Companies expect a lot from their employees. They need them to outperform competitors and exceed lofty expectations. The problem is, employees don’t always understand (or completely buy-into) what all of that means.
It’s not that employees don’t know their company’s purpose, their work functions or their key performance indicators. They do. It’s that they struggle to understand what’s really important; how different business priorities impact them personally and what they should be doing about it on a daily basis. In fact, when it comes to goals, only half of employees say they fully understand what’s expected of them at any given time.
So what are the secrets to more effective goal setting and communications? Here are three. Follow each and you will help keep your employees informed, productive, engaged and motivated.
1/ Prioritize performance measures
Employees have a lot coming at them. But dealing with an avalanche of assignments without a clear sense for what’s critical can be more than overwhelming; it can lead to disastrous consequences. "Stacking Work Syndrome,” as the phenomenon is called, contributes to quality issues on the job, rising disengagement and eventually, chronic turnover.
The lack of clarity puts employees on an emotional edge. Managers should be helping here but many don’t. Only the best consistently help to set performance priorities.
Managers, armed with social recognition, can step in and do just that. They can set short-term goals and then reward and recognize employees who accomplish those tasks. With social recognition, good managers can take the guesswork out of what’s really important. More importantly, social recognition can help employees understand what’s in it for them as they stride to hit important performance hurdles.
2/ Personalize goals
Why is that? Often, companies speak in platitudes. They offer business philosophies, mission statements and long-term plans. And while all of that serves some purpose on the corporate level, it can devolve into background noise for individual employees if it is not personalized.

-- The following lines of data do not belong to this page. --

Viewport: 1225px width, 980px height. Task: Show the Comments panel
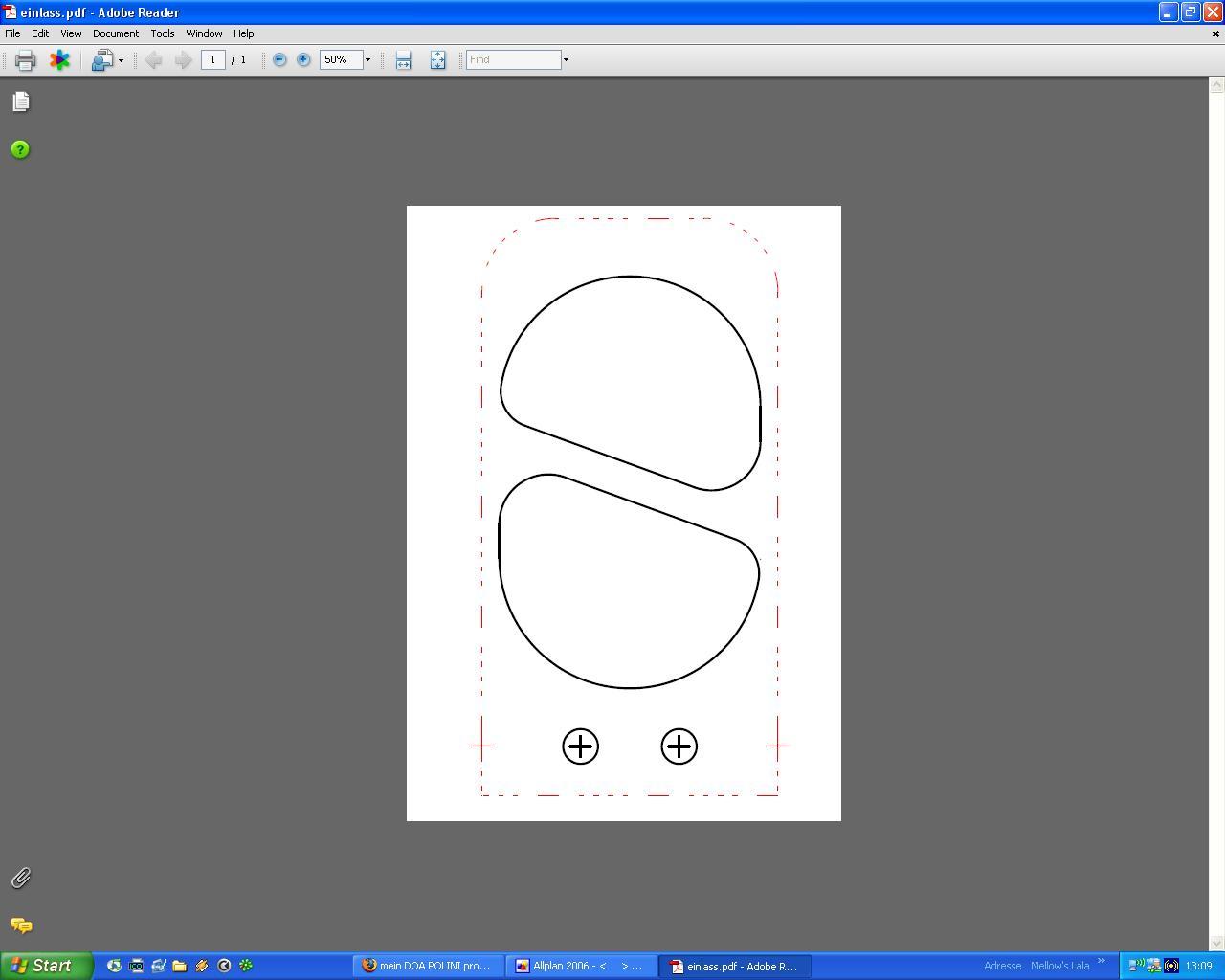point(20,925)
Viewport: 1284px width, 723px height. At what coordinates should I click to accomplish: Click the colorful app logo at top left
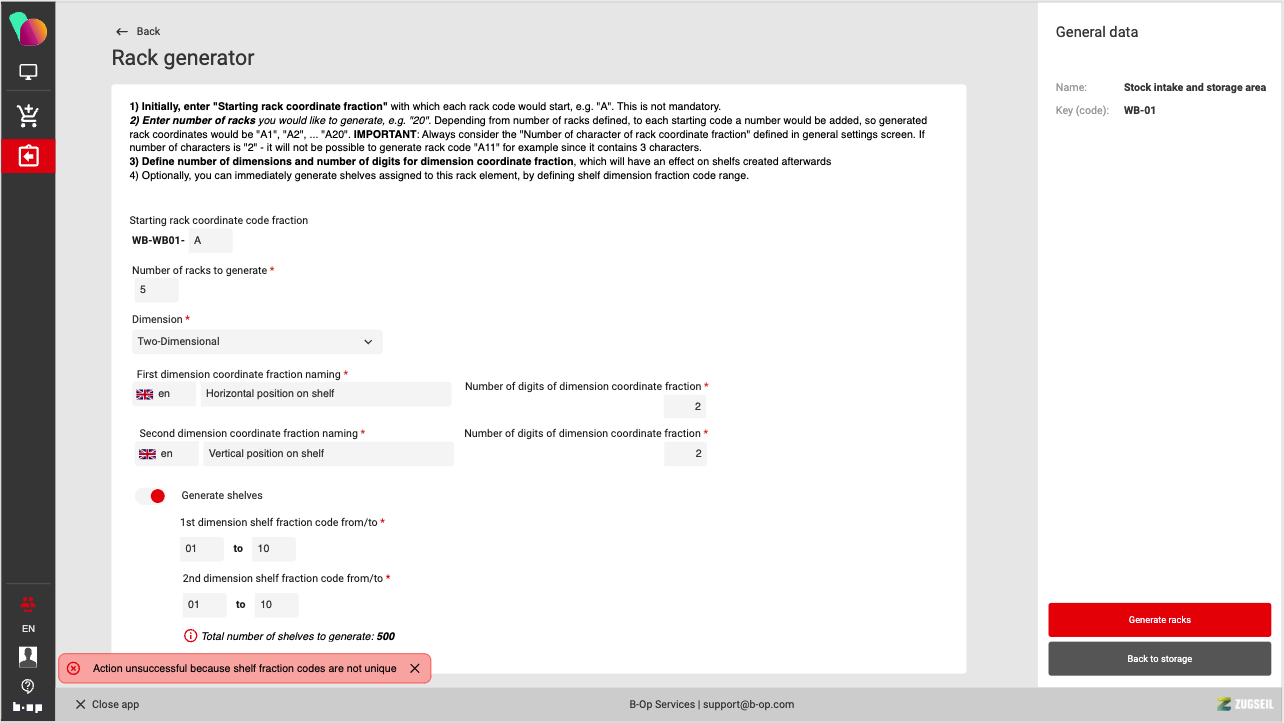(28, 31)
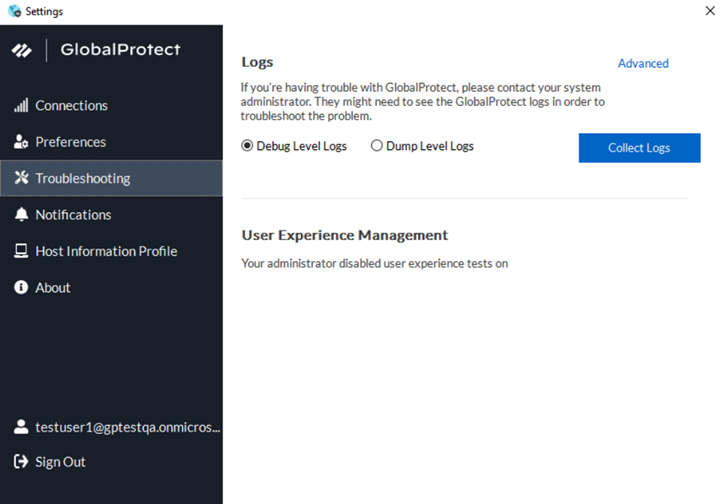
Task: Open the Advanced link
Action: pyautogui.click(x=643, y=63)
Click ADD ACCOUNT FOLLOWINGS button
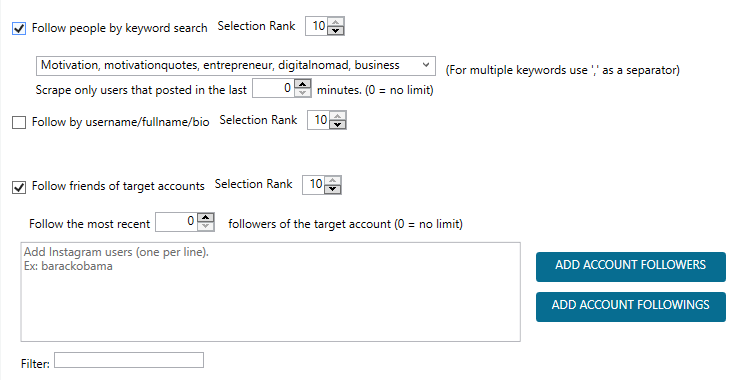 (631, 307)
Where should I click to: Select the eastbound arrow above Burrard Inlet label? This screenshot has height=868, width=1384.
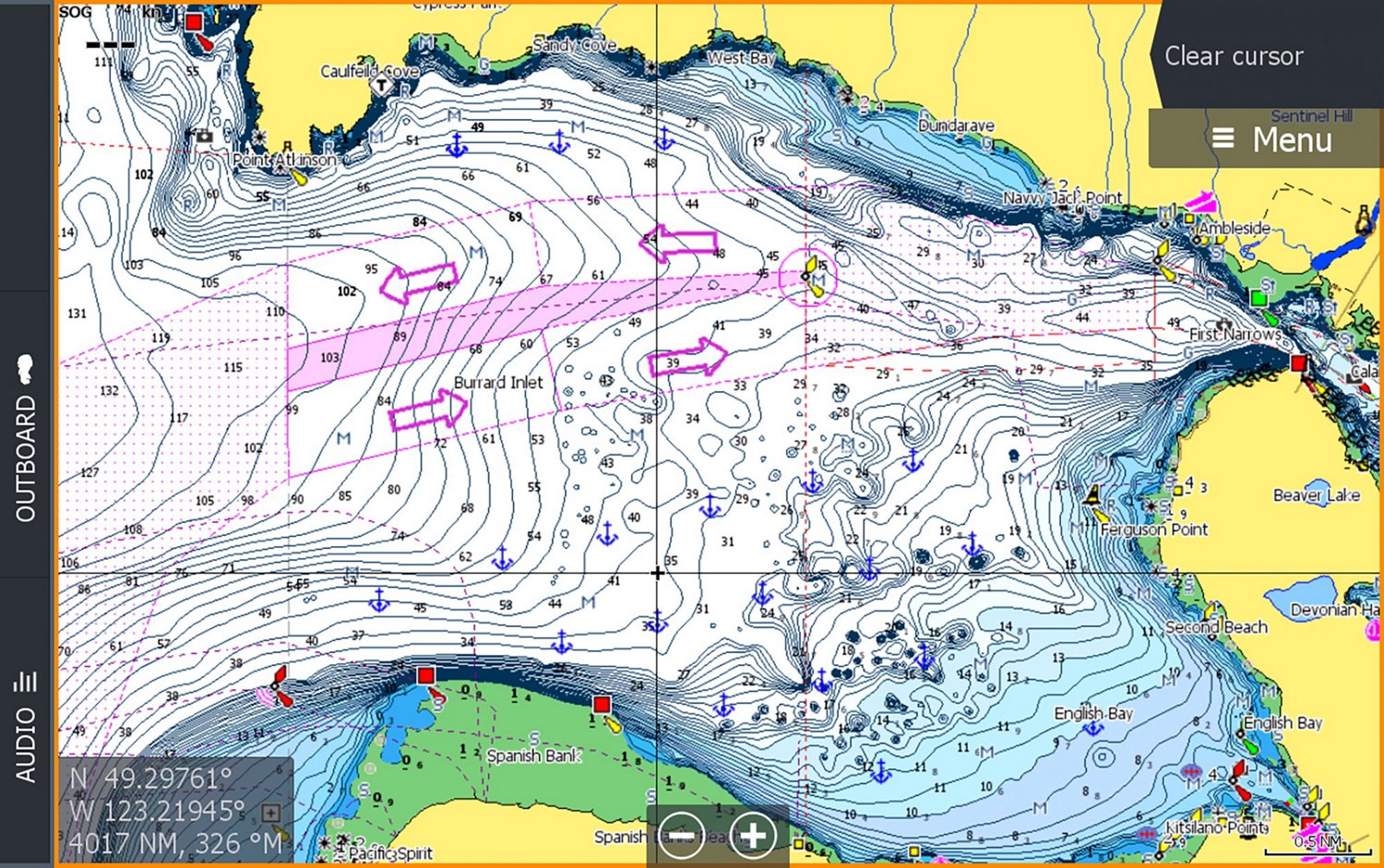[687, 357]
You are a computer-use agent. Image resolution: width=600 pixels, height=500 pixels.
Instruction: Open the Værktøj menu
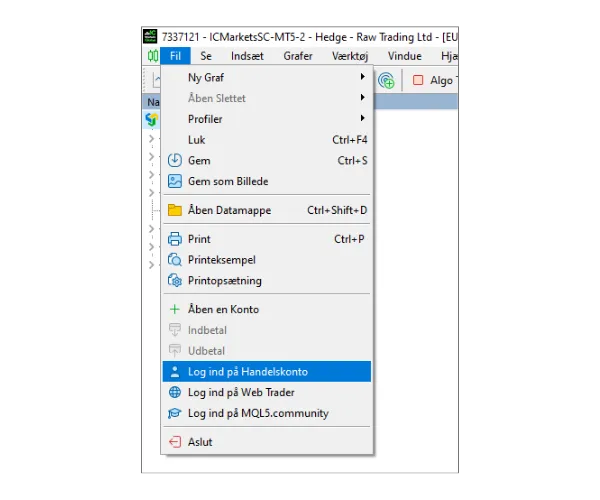[x=352, y=56]
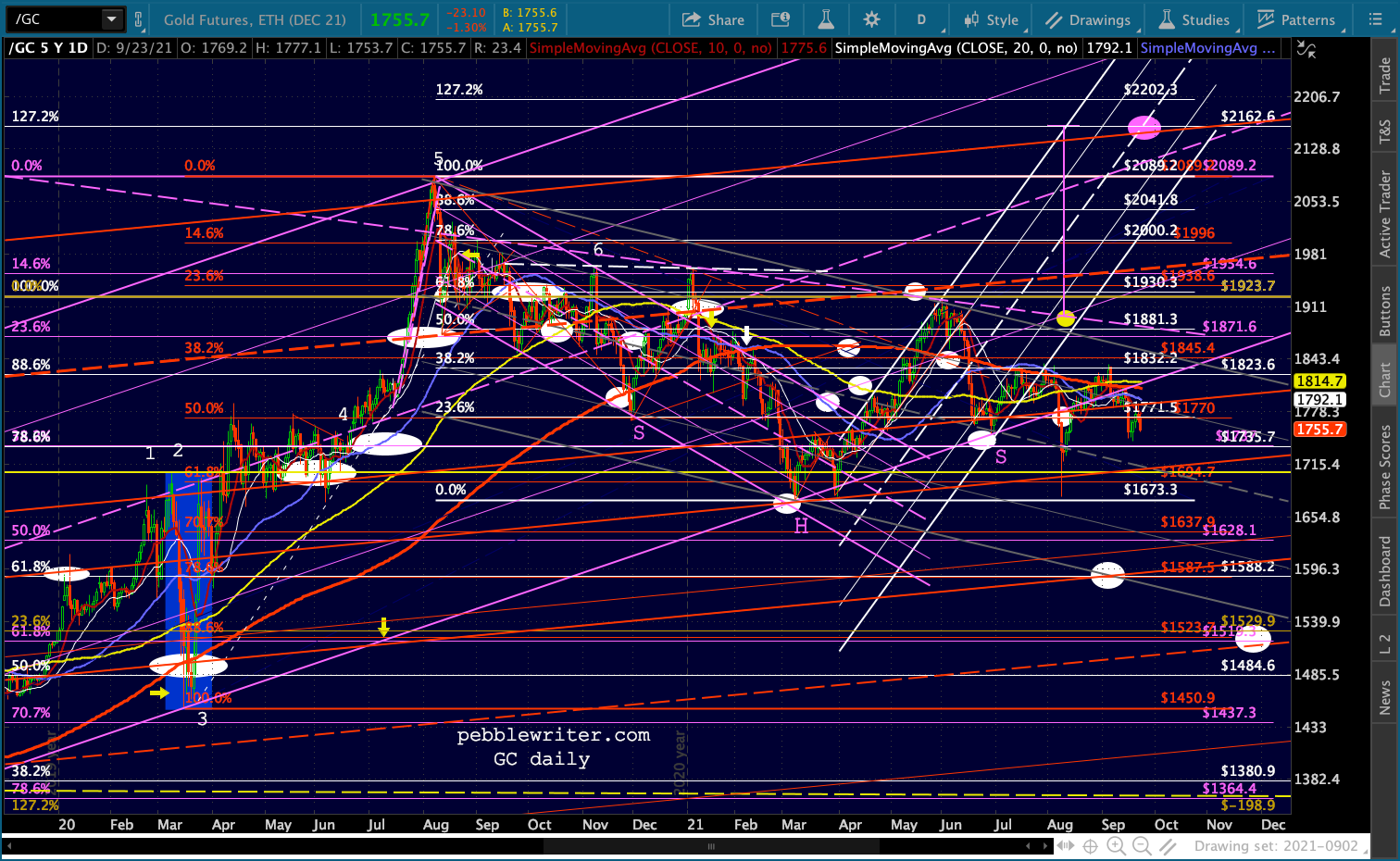The height and width of the screenshot is (861, 1400).
Task: Open the Share menu
Action: click(x=713, y=19)
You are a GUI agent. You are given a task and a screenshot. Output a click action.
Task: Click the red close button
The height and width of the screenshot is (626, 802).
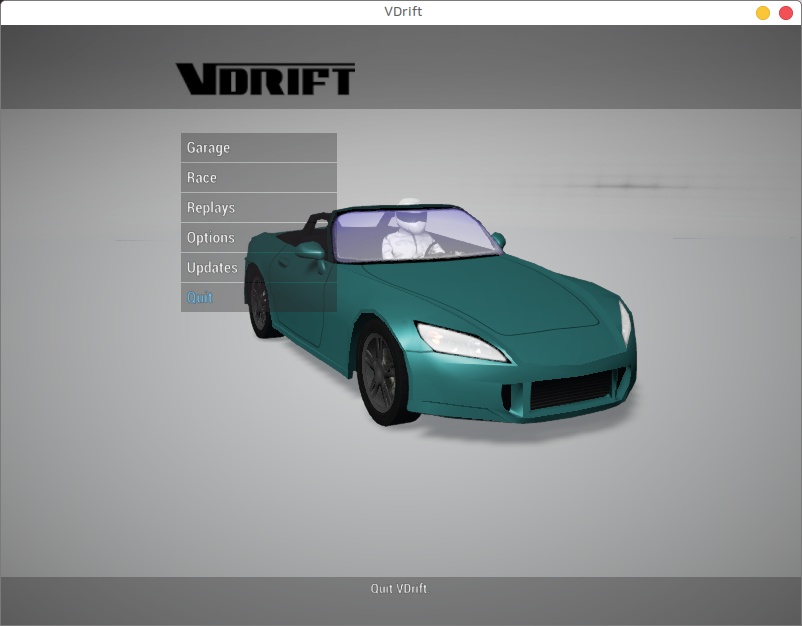point(786,13)
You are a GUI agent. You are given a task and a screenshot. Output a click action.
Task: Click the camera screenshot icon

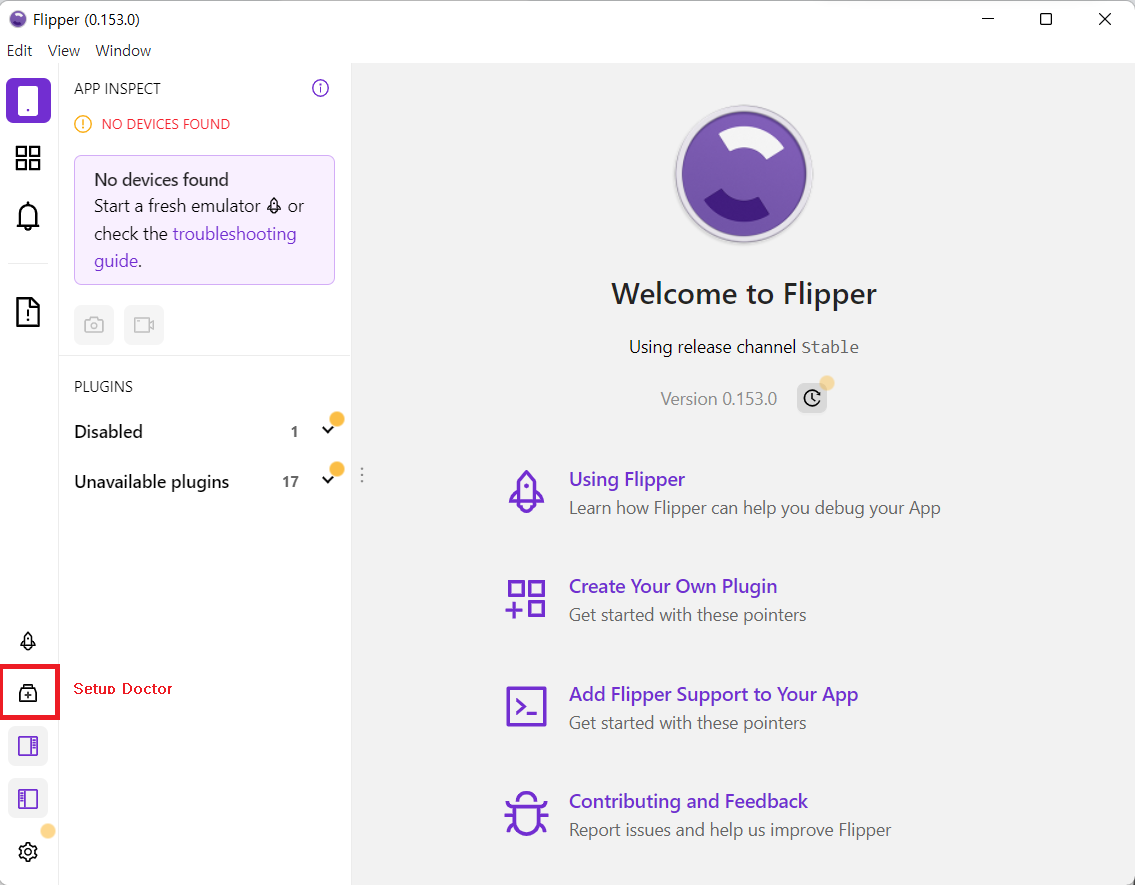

The key to capturing an employee’s attention, and ultimately their performance, is to translate those goals into meaningful outcomes that they can understand and act upon.
Leading companies know that they need to translate their corporate goals into individual actions. And they know that front line managers equipped with effective recognition tools are the best conduits for doing so. They can set specific goals that define an employee’s part in making the business’s broader mission a reality.
3/ Model what’s called for
Prioritization and personalization provides clarity and context. Social recognition helps companies (and their managers) leverage the powerful combination of clear goals, tailored objectives, tangible steps and relevant results. That “specificity” improves outcomes.
Sixty nine percent of employees say they would work harder if they felt their efforts were better appreciated. When employees know what’s expected of them, and know that they will be rewarded for hitting those goals, good things happen. Employees focus more on their work, they step in and help others, they own issues and they pursue goals with gusto.
As companies celebrate and publicize success within their organizations another benefit emerges; more and more employees begin to buy-into the company’s mission with conviction and purpose.
Employees respond well to peer-based examples. Often they value what their colleagues are doing more than what their senior management is saying. Creating internal "role models" through social recognition provides living, breathing and relatable examples of what good performance looks like.